ERIA Hosts Special Lecture on Migration by Pew Research Center Researcher
Jakarta, 18 April 2019: The Economic Research Institute for ASEAN and East Asia (ERIA) hosted a lecture by Dr Neil Ruiz from the Pew Research on ‘Trends and Attitudes towards International Migration’ on 18 April 2019.
‘Pew Research Center is a nonpartisan, non advocacy fact tank. It’s a very unique organisation because we don’t make any policy recommendations. All our money comes from the $6 billion endowment from the Pew Charitable Trust. They are a family that makes money from oil but now they just really believe in facts,’ said Dr Ruiz as he began the lecture.
‘Facts have been politically charged lately, especially in the United States, but we still believe that facts exist. One thing that we do, we do a lot of public opinion polling in the US and around the world, we also do demographic work, a lot of innovation and data, looking at big data, administrative data, census data, all sorts of data that we do like to take a look and analyse,’ he added.
Dr Ruiz went on to describe the findings of their research on international migration. One of the findings showed that people in Indonesia (75% of the people surveyed) and the Philippines (69% of the people surveyed) are significantly more optimistic about their children’s future compared to people in other countries, believing that their children will be better off financially than them. However, there are 15% of the people surveyed in the Philippines who stated that they plan to move to another country sometime in the next five years, while there are only 2% of Indonesians surveyed who stated their plan to move.

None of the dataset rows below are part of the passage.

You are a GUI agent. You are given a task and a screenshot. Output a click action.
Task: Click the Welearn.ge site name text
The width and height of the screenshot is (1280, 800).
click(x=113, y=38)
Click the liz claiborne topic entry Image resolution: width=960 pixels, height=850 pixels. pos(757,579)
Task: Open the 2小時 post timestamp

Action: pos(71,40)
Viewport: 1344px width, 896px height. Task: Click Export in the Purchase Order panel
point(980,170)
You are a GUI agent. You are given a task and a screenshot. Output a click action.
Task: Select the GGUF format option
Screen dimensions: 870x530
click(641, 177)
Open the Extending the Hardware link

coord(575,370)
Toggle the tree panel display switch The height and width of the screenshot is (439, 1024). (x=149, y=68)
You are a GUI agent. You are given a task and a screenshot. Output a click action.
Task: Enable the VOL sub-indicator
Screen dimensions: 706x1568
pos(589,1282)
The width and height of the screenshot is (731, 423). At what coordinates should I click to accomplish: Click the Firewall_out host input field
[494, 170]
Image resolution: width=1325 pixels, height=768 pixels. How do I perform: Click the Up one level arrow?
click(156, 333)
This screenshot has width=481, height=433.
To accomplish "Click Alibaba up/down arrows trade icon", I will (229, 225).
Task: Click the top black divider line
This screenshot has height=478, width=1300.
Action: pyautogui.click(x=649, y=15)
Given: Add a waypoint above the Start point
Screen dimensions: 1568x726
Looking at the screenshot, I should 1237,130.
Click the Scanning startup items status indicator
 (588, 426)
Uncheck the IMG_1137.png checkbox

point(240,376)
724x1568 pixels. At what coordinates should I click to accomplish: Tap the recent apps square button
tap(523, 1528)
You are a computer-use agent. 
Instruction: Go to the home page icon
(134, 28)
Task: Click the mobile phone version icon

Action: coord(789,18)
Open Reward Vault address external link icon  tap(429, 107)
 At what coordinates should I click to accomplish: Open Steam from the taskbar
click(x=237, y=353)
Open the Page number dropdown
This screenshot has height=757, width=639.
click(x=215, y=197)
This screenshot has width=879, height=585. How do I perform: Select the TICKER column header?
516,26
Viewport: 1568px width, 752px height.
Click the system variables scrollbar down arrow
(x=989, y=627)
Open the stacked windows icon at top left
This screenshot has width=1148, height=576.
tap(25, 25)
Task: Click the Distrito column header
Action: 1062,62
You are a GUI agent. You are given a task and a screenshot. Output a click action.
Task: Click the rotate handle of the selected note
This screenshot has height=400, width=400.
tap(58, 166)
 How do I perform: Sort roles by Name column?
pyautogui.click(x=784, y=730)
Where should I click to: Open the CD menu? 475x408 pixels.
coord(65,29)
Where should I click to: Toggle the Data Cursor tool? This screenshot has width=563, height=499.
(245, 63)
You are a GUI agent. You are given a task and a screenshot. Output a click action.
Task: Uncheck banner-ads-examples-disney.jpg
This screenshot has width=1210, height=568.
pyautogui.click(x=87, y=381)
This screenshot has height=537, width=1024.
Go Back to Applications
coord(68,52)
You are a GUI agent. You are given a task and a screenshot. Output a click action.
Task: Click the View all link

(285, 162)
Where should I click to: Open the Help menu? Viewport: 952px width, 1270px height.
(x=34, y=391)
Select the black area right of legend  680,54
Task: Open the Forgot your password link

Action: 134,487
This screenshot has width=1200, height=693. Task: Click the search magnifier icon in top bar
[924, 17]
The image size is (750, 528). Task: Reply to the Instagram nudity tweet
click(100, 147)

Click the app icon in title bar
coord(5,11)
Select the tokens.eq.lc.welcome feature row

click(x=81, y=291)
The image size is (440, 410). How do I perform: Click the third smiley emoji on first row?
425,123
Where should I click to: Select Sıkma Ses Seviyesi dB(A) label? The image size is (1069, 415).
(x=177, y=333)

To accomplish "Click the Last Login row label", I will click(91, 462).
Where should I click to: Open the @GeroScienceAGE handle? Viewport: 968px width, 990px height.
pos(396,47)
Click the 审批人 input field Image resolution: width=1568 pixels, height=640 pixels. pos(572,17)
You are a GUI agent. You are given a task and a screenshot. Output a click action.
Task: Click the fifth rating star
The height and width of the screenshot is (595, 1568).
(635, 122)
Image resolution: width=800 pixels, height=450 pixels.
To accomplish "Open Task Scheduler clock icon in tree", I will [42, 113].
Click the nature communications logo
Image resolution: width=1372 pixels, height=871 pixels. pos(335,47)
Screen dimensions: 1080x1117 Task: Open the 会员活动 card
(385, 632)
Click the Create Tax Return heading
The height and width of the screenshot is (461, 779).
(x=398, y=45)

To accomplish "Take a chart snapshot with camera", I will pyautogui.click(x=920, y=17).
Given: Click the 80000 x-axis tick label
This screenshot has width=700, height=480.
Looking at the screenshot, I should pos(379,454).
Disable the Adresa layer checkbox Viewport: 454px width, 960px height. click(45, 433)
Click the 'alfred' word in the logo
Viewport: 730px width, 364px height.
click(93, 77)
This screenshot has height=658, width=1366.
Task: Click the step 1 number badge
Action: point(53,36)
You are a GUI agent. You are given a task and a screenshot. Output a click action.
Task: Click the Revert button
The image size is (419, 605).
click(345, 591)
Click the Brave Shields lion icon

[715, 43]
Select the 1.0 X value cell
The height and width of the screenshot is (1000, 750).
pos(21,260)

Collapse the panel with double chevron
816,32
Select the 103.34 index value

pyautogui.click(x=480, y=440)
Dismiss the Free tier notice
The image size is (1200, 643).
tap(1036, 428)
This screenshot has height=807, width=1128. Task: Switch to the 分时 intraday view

For many people in ASEAN and East Asia countries, such as the Philippines, India, Japan, Indonesia, and South Korea, outmigration is a big problem. These countries suffered from a phenomenon called brain drain, where high-skilled people left their countries to seek for better paying jobs in other countries.
Dr Ruiz also talked about the rise of foreign students in the US. Five countries from ASEAN and East Asia are among the top countries of citizenship of US foreign students in 2016: China (108,000), India (66,000), South Korea (21,000), Viet Nam (9,000), and Japan (6,000). Furthermore, nearly three quarters of the 1.5 million foreign student graduates under the Optional Practical Training (OPT) programme in the US between 2004 to 2016 were from Asia. Around 30% of the graduates on OPT came from India, 21% from China, 6% from South Korea, and 3% from Japan.
Following Dr Ruiz’s presentation, ERIA’s Senior Economist Dr Ponciano S. Intal, Jr opened the Q and A session, which turned into a lively discussion due to the interesting subject matter.